Machine intelligence for the interpretability of olfactory centered (multi-modal) data - QC-231

Desired discipline(s): Engineering - chemical / biological, Engineering, Computer science, Mathematical Sciences, Mathematics, Chemistry, Natural Sciences
Company: Stratuscent Inc.
Project Length: Longer than 1 year
Preferred start date: 11/01/2019
Language requirement: Bilingual
Location(s): Montreal, QC, Canada
No. of positions: 6

About the company: 

Stratuscent is a Montreal-based start-up that delivers business intelligence using a breakthrough electronic nose that detects and digitizes everyday scents. The company’s innovative platform combines connected chemical sensors along with novel artificial intelligence (AI) algorithms that offers customers a real-time view of chemical fingerprints of their products as they evolve.

Please describe the project.: 

Stratuscent develops a novel and powerful odor information processing system (Electronic nose).  This system is useful to digitize the world of smells, with potential applications for several commercially valuable markets.  In particular, Stratuscent’s electronic nose democratizes olfaction-based contextual information processing. Stratuscent’s system comprises of a sensor module that is based on a nano-composite material technology exclusively licensed from JPL, NASA. Using novel nano-composites, Stratuscent has built an array of artificial olfactory neural receptors. This chemical receptor array generates a unique Scentprint when it comes in contact with any chemical or smell. This Scentprint is then processed using Artificial intelligence methods to interpret various contextual information. Currently, Stratuscent is commercially focused in the food and beverages industry where smell-based information can be used to improve the entire food supply chain.

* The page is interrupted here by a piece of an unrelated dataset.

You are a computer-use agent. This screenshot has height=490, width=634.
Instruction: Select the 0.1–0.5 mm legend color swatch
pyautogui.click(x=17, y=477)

One of Stratuscent’s current challenges is to handle the large manufacturing variation across the sensor modules. They have had some initial success in learning mutual representations across devices with manufacturing variations. However, to build a scalable solution, Stratuscent is looking to explore and leverage structural learning approaches in order to improve the representation learning techniques.

The scope of the project is to develop mutual representation learning methods where leveraging the semantics across input modalities is important.  This project includes the development of few shot learning algorithms for machine-olfaction.

Stratuscent is developing reinforcement learning based systems that would leverage exploration for modelling abstract chemical semantics within the data space.  This project includes the development of a data acquisition system for enabling action-observation-reward loops.

Stratuscent is continuously developing a tool for generalizing the creation of machine intelligence-oriented solutions. Adding new mechanisms, methods, algorithms and maintaining the developments is an ongoing project which helps them to efficiently provide solutions.

Research objectives / sub-objectives

  1. Development and implementation of an automated system for collection of data with an intelligent backend.
  2. Integrating systems for processing information from other modalities including image and text.
  3. Development of reinforcement learning algorithms which can effectively explore and learn discrete or continuous odor data spaces.
  4. Development and deployment of generative models that mimic data observations in contexts that are aligned within Stratuscent’s market.

Stratuscent’s technologies are about digitizing smells by capturing and processing information provided through odors.  The semantics associated with an odor could vary given the context.  Moreover, part of the context information for a datapoint can be provided through other modalities such as text or image. Stratuscent’s methodologies are centered around learning mutual representation of semantics given observations from (i) various sensing modules aka sniffer devices as well as (ii) complementary modalities such as text.

Our approach is based on learning reduced maps that transform the input data spaces to semantic spaces where a unified and decentralized system enables collaborative intelligence.

Required expertise/skills: 

  • Intermediate knowledge of Python is a must; knowledge of C/C++, java and C-sharp is a plus.
  • Experience working on Machine learning applications/research, with a focus on computer vision, sequence modeling and natural language processing/generation etc.
  • Experience with tensorflow, keras, numpy, tfx, gym, matplotlib libraries.
  • Research skills and scientific literacy.
  • Knowledge/Previous Studies in cloud computing, databases and robotics is a plus.
  • Development and testing under the following environments: Windows, Linux, Mac OS, Android (Android studio), iOS (X code)
  • Background/knowledge in chemistry and working with chemical datasets is a plus.

We are seeking 2 PhDs for 3.5 years and 4 MSc students for 2 years.